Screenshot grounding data

------

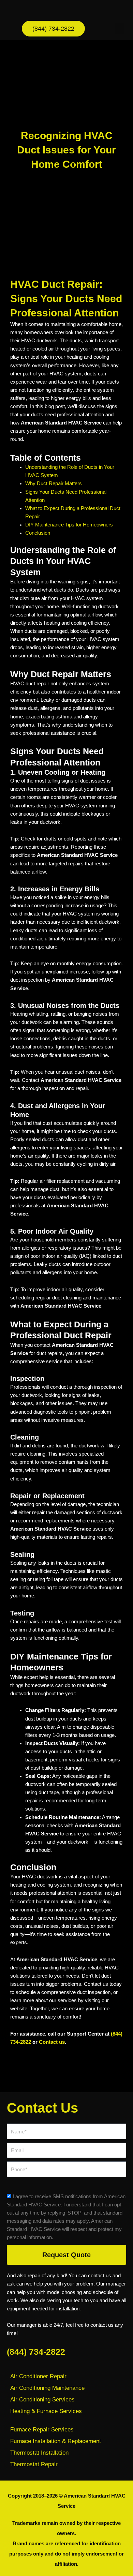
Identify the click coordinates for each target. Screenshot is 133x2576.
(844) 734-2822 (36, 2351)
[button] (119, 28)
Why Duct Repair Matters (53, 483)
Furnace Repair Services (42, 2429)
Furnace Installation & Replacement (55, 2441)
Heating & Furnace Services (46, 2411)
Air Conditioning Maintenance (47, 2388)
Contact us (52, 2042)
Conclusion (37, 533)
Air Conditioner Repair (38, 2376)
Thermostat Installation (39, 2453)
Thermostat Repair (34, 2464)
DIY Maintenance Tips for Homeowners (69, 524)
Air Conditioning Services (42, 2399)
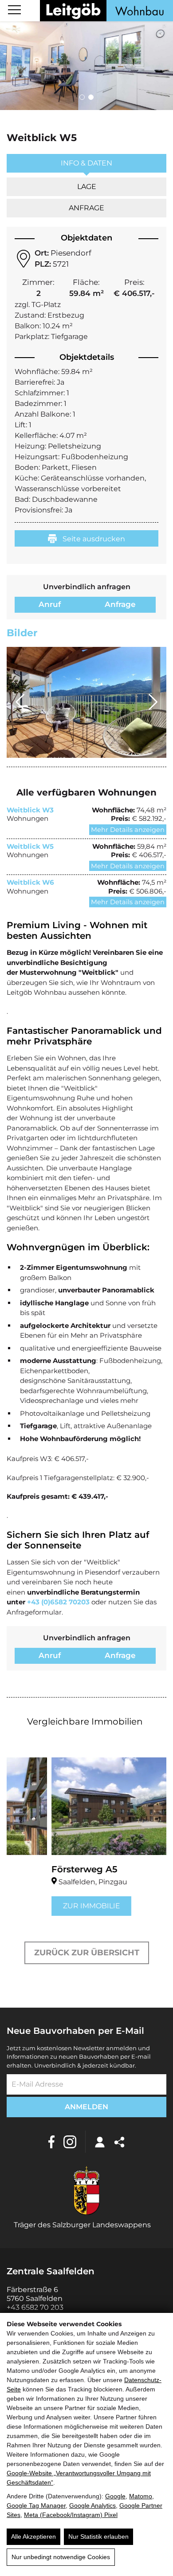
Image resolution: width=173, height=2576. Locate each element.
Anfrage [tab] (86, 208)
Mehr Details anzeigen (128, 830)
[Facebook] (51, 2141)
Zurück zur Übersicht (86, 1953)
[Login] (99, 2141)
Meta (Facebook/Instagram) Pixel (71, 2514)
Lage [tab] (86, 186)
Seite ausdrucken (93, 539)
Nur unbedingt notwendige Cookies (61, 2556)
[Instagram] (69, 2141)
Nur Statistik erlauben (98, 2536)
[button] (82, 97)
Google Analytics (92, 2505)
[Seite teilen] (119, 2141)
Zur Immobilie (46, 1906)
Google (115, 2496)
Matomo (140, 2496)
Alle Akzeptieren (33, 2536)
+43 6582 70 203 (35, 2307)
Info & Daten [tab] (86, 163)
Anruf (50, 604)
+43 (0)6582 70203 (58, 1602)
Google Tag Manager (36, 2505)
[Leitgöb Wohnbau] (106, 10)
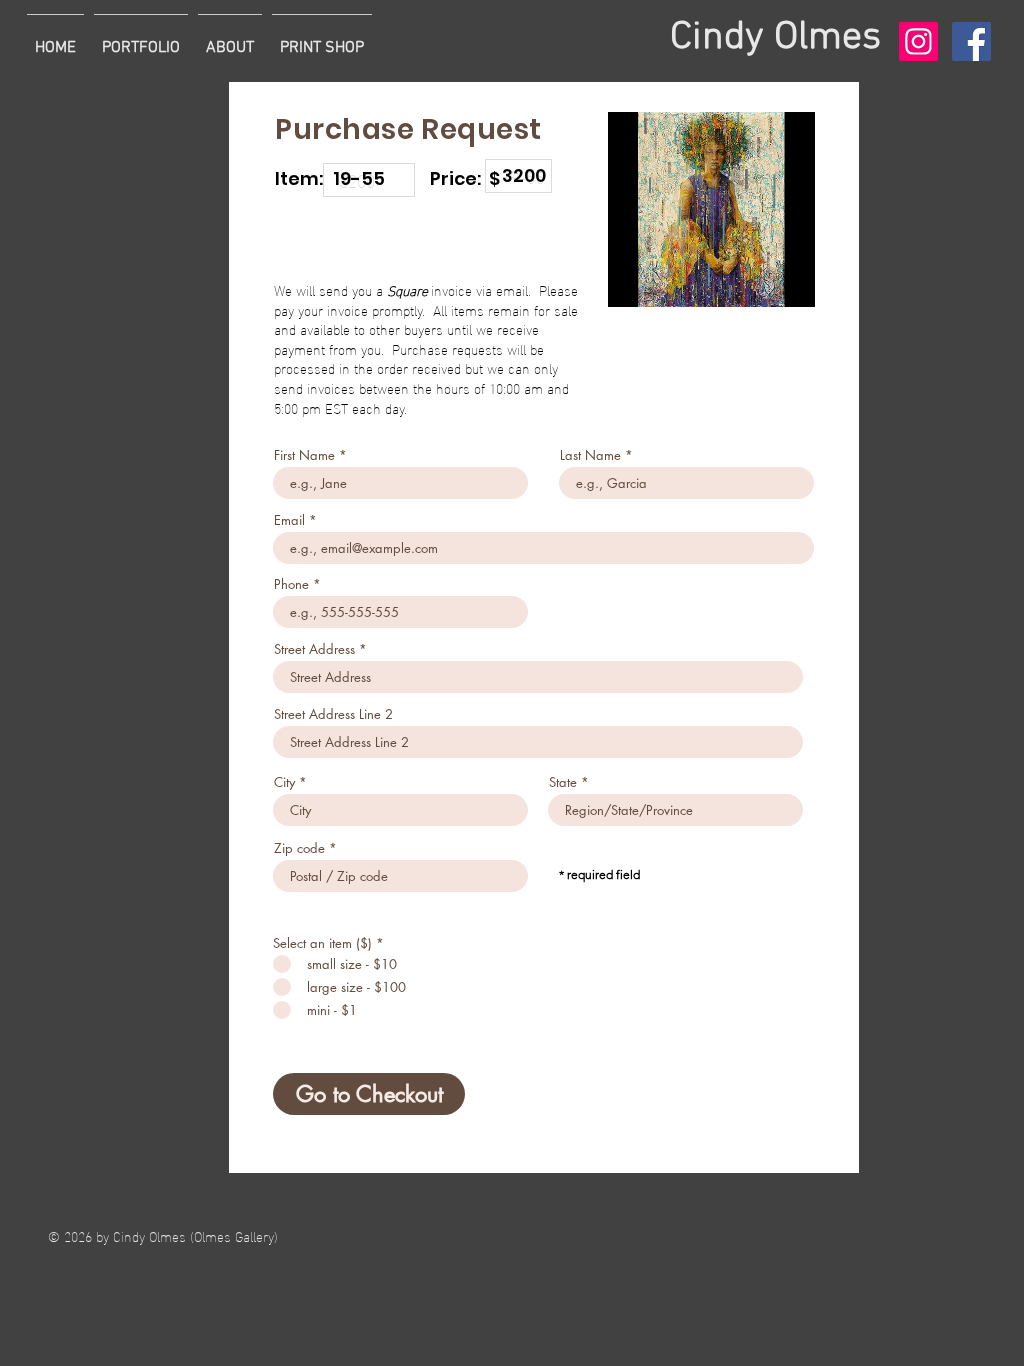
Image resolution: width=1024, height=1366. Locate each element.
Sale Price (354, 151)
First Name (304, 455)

------

__EXERCISE DETAILS__
Produce only the lines from the line containing "Nur unbedingt notwendige Cookies (61, 2556)" through the line containing "Google Tag Manager (36, 2505)", inclusive of both, exactly as they stand in the entries above.

__RESPONSE TO THIS EXERCISE__
Nur unbedingt notwendige Cookies (61, 2556)
[Instagram] (69, 2141)
Nur Statistik erlauben (98, 2536)
[button] (82, 97)
Google Analytics (92, 2505)
[Seite teilen] (119, 2141)
Zur Immobilie (46, 1906)
Google (115, 2496)
Matomo (140, 2496)
Alle Akzeptieren (33, 2536)
+43 6582 70 203 (35, 2307)
Info & Daten [tab] (86, 163)
Anruf (50, 604)
+43 (0)6582 70203 (58, 1602)
Google Tag Manager (36, 2505)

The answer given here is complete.